Requirement:
Retype the listing below line for line, with no changes to any character.
[Record set start]
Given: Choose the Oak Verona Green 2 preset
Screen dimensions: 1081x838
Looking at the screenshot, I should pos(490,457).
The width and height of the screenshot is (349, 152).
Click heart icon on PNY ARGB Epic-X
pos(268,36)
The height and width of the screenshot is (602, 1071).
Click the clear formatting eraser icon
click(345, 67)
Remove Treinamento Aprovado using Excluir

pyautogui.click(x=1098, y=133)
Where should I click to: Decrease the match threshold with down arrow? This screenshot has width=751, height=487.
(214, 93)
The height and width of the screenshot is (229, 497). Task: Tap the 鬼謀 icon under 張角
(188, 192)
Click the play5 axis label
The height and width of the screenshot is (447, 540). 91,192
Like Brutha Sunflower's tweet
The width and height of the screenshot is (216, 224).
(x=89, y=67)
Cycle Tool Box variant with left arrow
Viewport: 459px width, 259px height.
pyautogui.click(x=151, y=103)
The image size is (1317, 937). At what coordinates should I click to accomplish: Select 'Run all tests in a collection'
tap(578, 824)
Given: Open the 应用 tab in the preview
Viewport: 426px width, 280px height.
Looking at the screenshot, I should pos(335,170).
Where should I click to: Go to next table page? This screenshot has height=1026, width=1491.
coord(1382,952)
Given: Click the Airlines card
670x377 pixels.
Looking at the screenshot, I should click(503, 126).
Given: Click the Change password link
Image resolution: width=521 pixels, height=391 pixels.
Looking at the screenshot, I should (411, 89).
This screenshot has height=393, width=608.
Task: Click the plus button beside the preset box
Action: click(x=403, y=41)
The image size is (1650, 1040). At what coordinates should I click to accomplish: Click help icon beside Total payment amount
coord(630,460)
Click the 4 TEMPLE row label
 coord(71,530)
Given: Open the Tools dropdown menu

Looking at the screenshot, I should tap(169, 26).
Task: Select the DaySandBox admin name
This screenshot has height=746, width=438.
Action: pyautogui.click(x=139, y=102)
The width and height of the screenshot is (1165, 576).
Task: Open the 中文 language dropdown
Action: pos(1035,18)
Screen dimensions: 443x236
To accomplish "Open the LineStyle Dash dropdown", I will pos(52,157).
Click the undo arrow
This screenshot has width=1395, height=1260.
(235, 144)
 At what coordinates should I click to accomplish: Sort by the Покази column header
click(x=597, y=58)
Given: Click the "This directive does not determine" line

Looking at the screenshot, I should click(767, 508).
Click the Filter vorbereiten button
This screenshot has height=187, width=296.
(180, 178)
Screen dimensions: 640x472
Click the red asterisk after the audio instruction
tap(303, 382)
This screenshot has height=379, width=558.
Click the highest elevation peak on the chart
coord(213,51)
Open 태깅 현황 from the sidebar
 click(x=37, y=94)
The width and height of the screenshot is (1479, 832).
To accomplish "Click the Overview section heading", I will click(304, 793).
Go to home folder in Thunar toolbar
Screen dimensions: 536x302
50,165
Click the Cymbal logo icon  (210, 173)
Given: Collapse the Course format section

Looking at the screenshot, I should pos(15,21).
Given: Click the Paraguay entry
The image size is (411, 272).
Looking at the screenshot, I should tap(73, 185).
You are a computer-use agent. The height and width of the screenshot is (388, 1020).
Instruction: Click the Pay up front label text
[Record set end]
Exercise response:
Given: Choose the Oak Verona Green 2 preset
Screen dimensions: 1081x838
Looking at the screenshot, I should pos(490,457).
The width and height of the screenshot is (349, 152).
Click heart icon on PNY ARGB Epic-X
pos(268,36)
The height and width of the screenshot is (602, 1071).
Click the clear formatting eraser icon
click(345, 67)
Remove Treinamento Aprovado using Excluir

pyautogui.click(x=1098, y=133)
Where should I click to: Decrease the match threshold with down arrow? This screenshot has width=751, height=487.
(214, 93)
The height and width of the screenshot is (229, 497). Task: Tap the 鬼謀 icon under 張角
(188, 192)
Click the play5 axis label
The height and width of the screenshot is (447, 540). 91,192
Like Brutha Sunflower's tweet
The width and height of the screenshot is (216, 224).
(x=89, y=67)
Cycle Tool Box variant with left arrow
Viewport: 459px width, 259px height.
pyautogui.click(x=151, y=103)
The image size is (1317, 937). At what coordinates should I click to accomplish: Select 'Run all tests in a collection'
tap(578, 824)
Given: Open the 应用 tab in the preview
Viewport: 426px width, 280px height.
Looking at the screenshot, I should pos(335,170).
Where should I click to: Go to next table page? This screenshot has height=1026, width=1491.
coord(1382,952)
Given: Click the Airlines card
670x377 pixels.
Looking at the screenshot, I should click(503, 126).
Given: Click the Change password link
Image resolution: width=521 pixels, height=391 pixels.
Looking at the screenshot, I should (411, 89).
This screenshot has height=393, width=608.
Task: Click the plus button beside the preset box
Action: click(x=403, y=41)
The image size is (1650, 1040). At what coordinates should I click to accomplish: Click help icon beside Total payment amount
coord(630,460)
Click the 4 TEMPLE row label
 coord(71,530)
Given: Open the Tools dropdown menu

Looking at the screenshot, I should tap(169, 26).
Task: Select the DaySandBox admin name
This screenshot has height=746, width=438.
Action: pyautogui.click(x=139, y=102)
The width and height of the screenshot is (1165, 576).
Task: Open the 中文 language dropdown
Action: pos(1035,18)
Screen dimensions: 443x236
To accomplish "Open the LineStyle Dash dropdown", I will pos(52,157).
Click the undo arrow
This screenshot has width=1395, height=1260.
(235, 144)
 At what coordinates should I click to accomplish: Sort by the Покази column header
click(x=597, y=58)
Given: Click the "This directive does not determine" line

Looking at the screenshot, I should click(767, 508).
Click the Filter vorbereiten button
This screenshot has height=187, width=296.
(180, 178)
Screen dimensions: 640x472
Click the red asterisk after the audio instruction
tap(303, 382)
This screenshot has height=379, width=558.
Click the highest elevation peak on the chart
coord(213,51)
Open 태깅 현황 from the sidebar
 click(x=37, y=94)
The width and height of the screenshot is (1479, 832).
To accomplish "Click the Overview section heading", I will click(304, 793).
Go to home folder in Thunar toolbar
Screen dimensions: 536x302
50,165
Click the Cymbal logo icon  (210, 173)
Given: Collapse the Course format section

Looking at the screenshot, I should pos(15,21).
Given: Click the Paraguay entry
The image size is (411, 272).
Looking at the screenshot, I should tap(73, 185).
You are a computer-use agent. The height and width of the screenshot is (388, 1020).
Instruction: Click the Pay up front label text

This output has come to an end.